Selecting a Heat Pump

Every residential heat pump sold in this country has an EnergyGuide label, which displays the heat pump's heating and cooling efficiency performance rating, comparing it to other available makes and models.

Heating efficiency for air-source electric heat pumps is indicated by the heating season performance factor (HSPF), which is a measure over an average heating season of the total heat provided to the conditioned space, expressed in Btu, divided by the total electrical energy consumed by the heat pump system, expressed in watt-hours.

Cooling efficiency is indicated by the seasonal energy efficiency ratio (SEER), which is a measure over an average cooling season of the total heat removed from the conditioned space, expressed in Btu, divided by the total electrical energy consumed by the heat pump, expressed in watt-hours.

In general, the higher the HSPF and SEER, the higher the cost of the unit. However, the energy savings can return the higher initial investment several times during the heat pump's life.

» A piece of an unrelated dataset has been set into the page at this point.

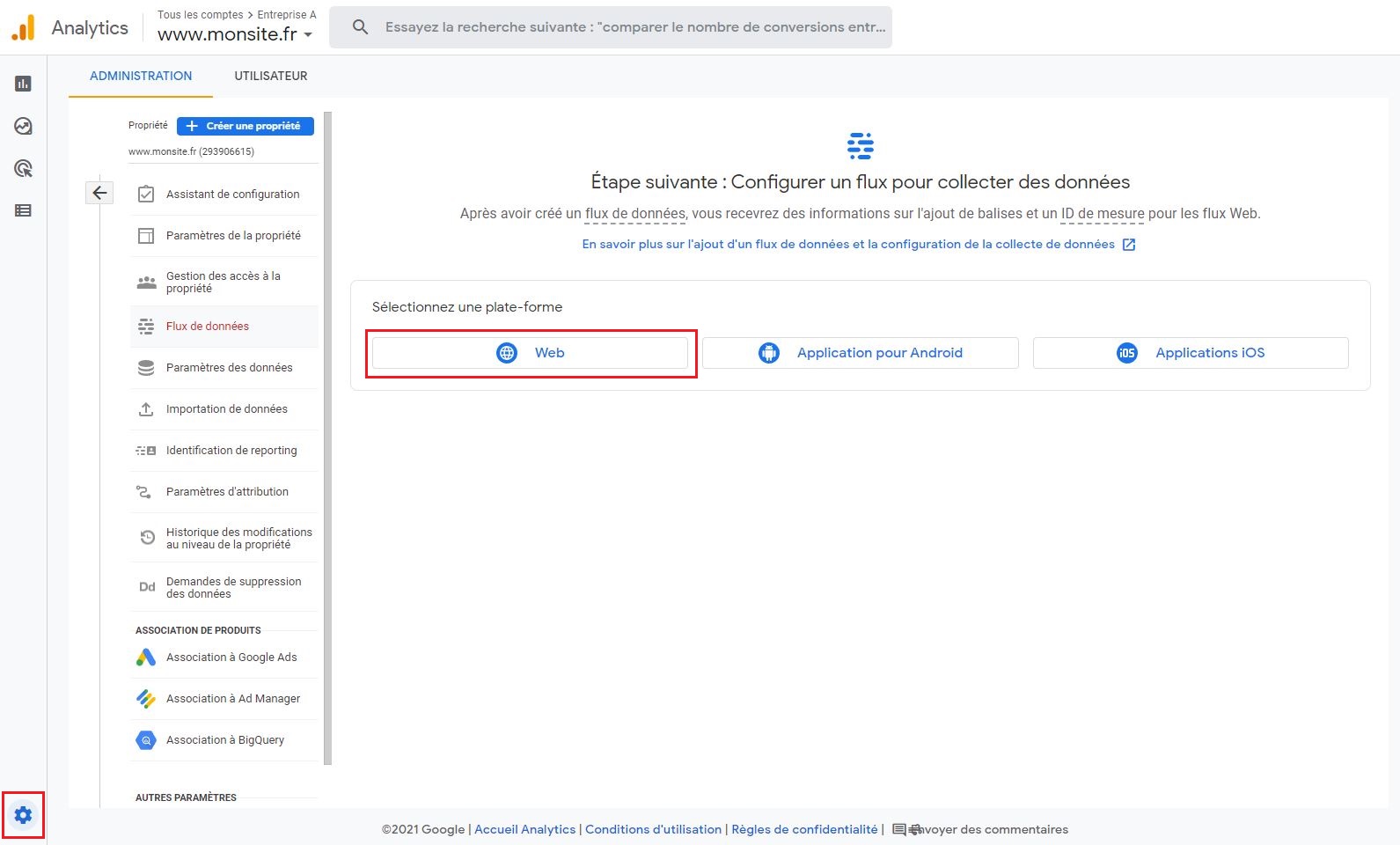Select Applications iOS platform
The height and width of the screenshot is (845, 1400).
pyautogui.click(x=1190, y=353)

A new central heat pump replacing a vintage unit will use much less energy, substantially reducing air-conditioning and heating costs.

To choose an air-source electric heat pump, look for the ENERGY STAR® label. In warmer climates, SEER is more important than HSPF. In colder climates, focus on getting the highest HSPF feasible.

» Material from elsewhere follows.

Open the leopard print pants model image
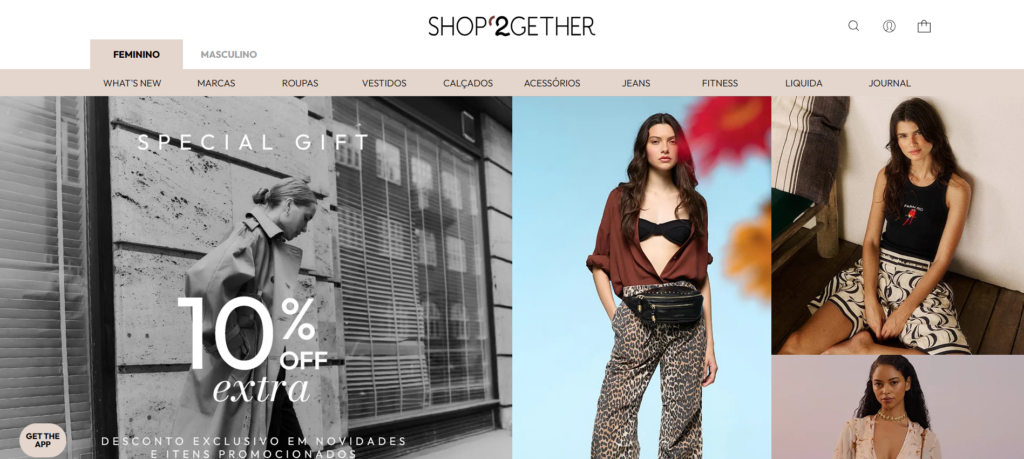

These are some other factors to consider when choosing and installing air-source heat pumps:

  • Select a heat pump with a demand-defrost control. This will minimize the defrost cycles, thereby reducing supplementary and heat pump energy use.
  • The location of the outdoor unit may affect its efficiency. Outdoor units should be protected from high winds, which can cause defrosting problems. You can strategically place a bush or a fence upwind of the coils to block the unit from high winds.

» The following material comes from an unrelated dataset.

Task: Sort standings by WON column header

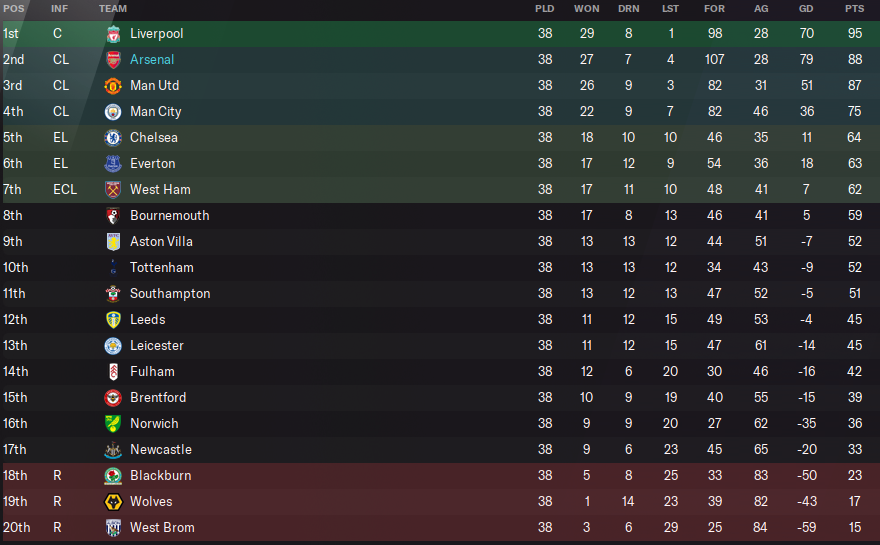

Performance Issues with Heat Pumps

Heat pumps can have problems with low airflow, leaky ducts, and incorrect refrigerant charge. There should be about 400 to 500 cubic feet per minute (cfm) airflow for each ton of the heat pump's air-conditioning capacity.

Efficiency and performance deteriorate if airflow is much less than 350 cfm per ton. Technicians can increase the airflow by cleaning the evaporator coil or increasing the fan speed, but often some modification of the ductwork is needed.

Refrigeration systems should be leak-checked at installation and during each service call. Split-system heat pumps are charged in the field, which can sometimes result in either too much or too little refrigerant. Split-system heat pumps that have the correct refrigerant charge and airflow usually perform very close to manufacturer's listed SEER and HSPF. Too much or too little refrigerant, however, reduces heat-pump performance and efficiency.

A new heat pump unit's SEER and HSPF are determined based on the model of the heat pump’s indoor cased coil, with which the new heat pump unit is installed. The incentive is based on the customer's submittal of the appropriate Air-Conditioning, heating, and Refrigeration Institute (AHRI) certificate.

What is SEER and SEER2?

Seasonal Energy Efficiency Ratio, or SEER, measures your heat pump system’s energy efficiency during the cooling season by calculating the cooling output divided by the amount of electric energy input. The higher the SEER, the greater the energy efficiency of your heat pump cooling system. The Department of Energy suggests, when purchasing a heat pump unit, to look for at least a SEER of 15.

SEER2 rating stands for Seasonal Energy Efficiency Ratio 2.  This is the new main energy efficiency ratio introduced by the U.S Department of Energy in 2023 and forward. SEER2 is similar to SEER but requires harsher equipment testing conditions. SEER2 ratings are about 4.5% lower than equivalent SEER ratings. 

What is HSPF?

Heat Seasonal Performance Factor (HSPF), measures your heat pump system’s energy efficiency during the heating season by calculating the ratio of heat output (measured in BTUs) over the heating season to electricity used (measured in watt-hours). The higher the HSPF, the greater the energy efficiency of your heat pump heating system. The Department of Energy suggests, when purchasing a heat pump unit, to look for a HSPF of at least 8.5.